### Your instructions
Please return each line below that contains the string "zoom", copied in full. Case counts.

### Supplied material
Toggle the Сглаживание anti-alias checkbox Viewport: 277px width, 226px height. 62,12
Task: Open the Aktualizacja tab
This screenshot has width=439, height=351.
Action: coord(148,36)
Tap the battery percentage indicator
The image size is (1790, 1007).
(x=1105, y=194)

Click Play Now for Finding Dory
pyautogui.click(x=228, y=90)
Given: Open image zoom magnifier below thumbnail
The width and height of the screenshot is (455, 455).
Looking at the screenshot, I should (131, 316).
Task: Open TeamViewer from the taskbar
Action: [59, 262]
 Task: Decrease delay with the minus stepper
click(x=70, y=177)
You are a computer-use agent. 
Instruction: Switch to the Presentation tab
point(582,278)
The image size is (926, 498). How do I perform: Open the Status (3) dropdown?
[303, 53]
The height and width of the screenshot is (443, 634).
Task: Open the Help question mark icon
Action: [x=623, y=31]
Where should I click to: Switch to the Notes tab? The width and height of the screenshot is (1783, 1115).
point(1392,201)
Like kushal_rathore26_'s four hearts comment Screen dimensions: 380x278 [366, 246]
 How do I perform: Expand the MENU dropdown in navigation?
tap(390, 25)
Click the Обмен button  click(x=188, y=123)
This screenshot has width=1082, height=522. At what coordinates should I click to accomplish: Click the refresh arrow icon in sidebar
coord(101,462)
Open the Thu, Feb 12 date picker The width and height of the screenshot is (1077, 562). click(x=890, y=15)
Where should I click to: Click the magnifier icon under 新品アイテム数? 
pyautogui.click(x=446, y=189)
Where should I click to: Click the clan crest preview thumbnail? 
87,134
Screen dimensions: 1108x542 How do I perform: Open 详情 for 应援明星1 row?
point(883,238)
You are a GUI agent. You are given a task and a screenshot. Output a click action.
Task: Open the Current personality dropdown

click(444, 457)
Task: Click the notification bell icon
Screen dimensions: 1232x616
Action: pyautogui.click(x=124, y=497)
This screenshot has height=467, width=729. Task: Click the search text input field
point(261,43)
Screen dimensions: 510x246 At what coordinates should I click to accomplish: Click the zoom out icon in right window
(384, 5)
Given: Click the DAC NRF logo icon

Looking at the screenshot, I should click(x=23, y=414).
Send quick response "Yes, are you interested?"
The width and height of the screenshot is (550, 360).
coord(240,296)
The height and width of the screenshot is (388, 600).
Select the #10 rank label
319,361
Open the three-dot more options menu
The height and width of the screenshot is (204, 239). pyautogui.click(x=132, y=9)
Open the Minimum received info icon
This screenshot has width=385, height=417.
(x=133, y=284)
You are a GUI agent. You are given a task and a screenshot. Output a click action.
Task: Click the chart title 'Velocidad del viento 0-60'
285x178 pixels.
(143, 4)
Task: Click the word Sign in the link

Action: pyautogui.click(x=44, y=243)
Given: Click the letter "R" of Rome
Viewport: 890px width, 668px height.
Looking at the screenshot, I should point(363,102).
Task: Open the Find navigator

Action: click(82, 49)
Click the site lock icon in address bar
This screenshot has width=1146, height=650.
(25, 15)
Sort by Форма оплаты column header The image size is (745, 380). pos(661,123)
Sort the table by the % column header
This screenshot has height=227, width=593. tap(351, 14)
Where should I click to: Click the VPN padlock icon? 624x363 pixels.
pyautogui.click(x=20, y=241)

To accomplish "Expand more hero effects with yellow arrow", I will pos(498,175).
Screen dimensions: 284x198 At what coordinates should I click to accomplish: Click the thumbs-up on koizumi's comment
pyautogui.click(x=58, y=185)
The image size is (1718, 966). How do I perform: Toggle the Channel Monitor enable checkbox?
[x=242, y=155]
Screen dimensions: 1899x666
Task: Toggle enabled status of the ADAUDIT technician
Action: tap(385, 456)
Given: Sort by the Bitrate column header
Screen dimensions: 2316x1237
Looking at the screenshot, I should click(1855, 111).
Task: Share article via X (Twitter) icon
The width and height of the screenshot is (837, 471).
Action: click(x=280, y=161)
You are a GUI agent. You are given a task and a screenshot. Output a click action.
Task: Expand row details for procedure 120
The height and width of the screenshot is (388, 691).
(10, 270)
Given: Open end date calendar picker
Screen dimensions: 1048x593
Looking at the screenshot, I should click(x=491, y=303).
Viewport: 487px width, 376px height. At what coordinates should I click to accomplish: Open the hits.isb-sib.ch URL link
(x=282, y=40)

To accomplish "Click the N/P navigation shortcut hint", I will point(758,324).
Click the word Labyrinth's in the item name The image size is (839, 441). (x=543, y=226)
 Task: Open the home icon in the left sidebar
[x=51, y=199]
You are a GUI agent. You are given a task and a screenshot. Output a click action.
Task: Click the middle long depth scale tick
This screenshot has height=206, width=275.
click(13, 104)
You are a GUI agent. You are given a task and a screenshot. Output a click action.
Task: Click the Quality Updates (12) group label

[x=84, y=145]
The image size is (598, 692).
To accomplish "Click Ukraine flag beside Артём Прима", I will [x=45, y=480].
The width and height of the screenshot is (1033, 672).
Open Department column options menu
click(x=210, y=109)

### Response
Given: Open image zoom magnifier below thumbnail
Screen dimensions: 510x246 At what coordinates should I click to accomplish: Click the zoom out icon in right window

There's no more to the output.